Designed and operated by Bruce and Brenda Blair, Welch Permaculture Gardens is an intensive, two-acre sustainable land use project located on the sandy floodplain of the Cannon River just outside of Welch, Minn. Spectacular limestone bluffs overlook the gardens and the river, the latter hardly a stone’s throw from the Blairs’ front yard.
Bruce Blair is a founding board member of the Permaculture Research Institute Cold Climate, a nonprofit organization with the following mission: “Through research, education, demonstration, and community-building, PRI Cold Climate catalyzes and fosters the creation of an abundant and restorative culture for living in northern temperate climates.”

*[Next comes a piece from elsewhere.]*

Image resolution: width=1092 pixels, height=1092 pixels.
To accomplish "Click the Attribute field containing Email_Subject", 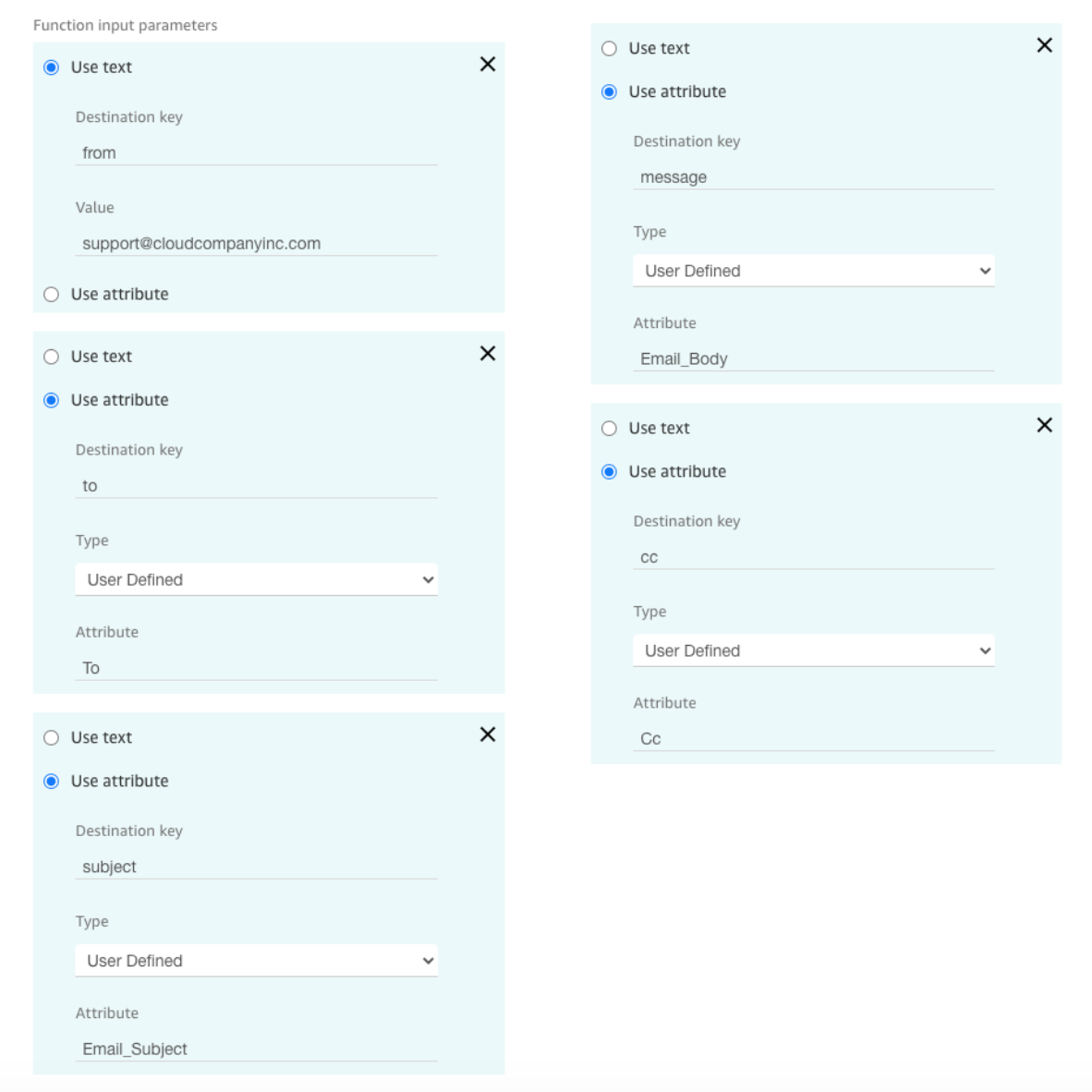I will coord(256,1049).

“WPG is distinct from most projects through intensive, intentional and successful design and development of relationships—physically, spatially, temporally and biologically. — Bruce Blair
Blair led the guided tour of Welch Permaculture Gardens, explaining in a series of mini-lectures how permaculture functions in relation to the systems and processes in place on his family’s acreage. Permaculture by definition is a methodology for designing human habitats and establishing agricultural practices that emulate networks observed in natural ecologies.
Stops on the tour covered a number of permaculturally significant areas, including:
- Riverfront ecological restoration
- Flood management
- Woody biomass production for home heating
- Forest and annual gardens for food crops
- Chickens and geese on free range, including chicken infrastructure
- Extensive fruit production
- Small pond
- Water management, including storage, pumping and irrigation water from Cannon River
Welch Permaculture Gardens Map and Area Descriptions
“Bruce showed how careful analysis of his site allows him to recognize patterns that guide him in developing concepts he can then implement and refine,” said Matt Brooks. “He and his family are in their seventh growing season at WPG. Bruce continues to build on his knowledge and successes. Our students came away with a new appreciation for sustainability and the importance of learning all we can from our natural environment.”